***** SUPPLIED RECORDS *****

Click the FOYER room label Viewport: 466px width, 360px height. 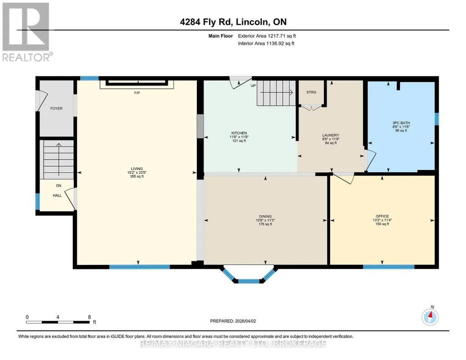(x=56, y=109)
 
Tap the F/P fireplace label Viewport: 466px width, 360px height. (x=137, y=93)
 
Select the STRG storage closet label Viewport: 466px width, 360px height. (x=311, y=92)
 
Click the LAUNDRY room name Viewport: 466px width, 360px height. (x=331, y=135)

*****
***** SUPPLIED RECORDS *****

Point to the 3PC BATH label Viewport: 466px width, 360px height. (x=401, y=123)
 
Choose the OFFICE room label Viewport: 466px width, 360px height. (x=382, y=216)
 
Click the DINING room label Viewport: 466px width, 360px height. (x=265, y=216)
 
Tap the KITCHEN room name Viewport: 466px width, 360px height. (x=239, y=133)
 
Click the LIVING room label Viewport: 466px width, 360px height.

*****

■ WHAT THIS TASK INVOLVES:
Rescale the rows from the one containing "Tap the KITCHEN" down to the one containing "Click the LIVING", both included, and give only those rows again, requests included. Multiply every answer coordinate by 1.5 and round to whole numbers, with halves rounded up.

■ EXERCISE OUTPUT:
Tap the KITCHEN room name Viewport: 466px width, 360px height. (x=359, y=200)
 
Click the LIVING room label Viewport: 466px width, 360px height.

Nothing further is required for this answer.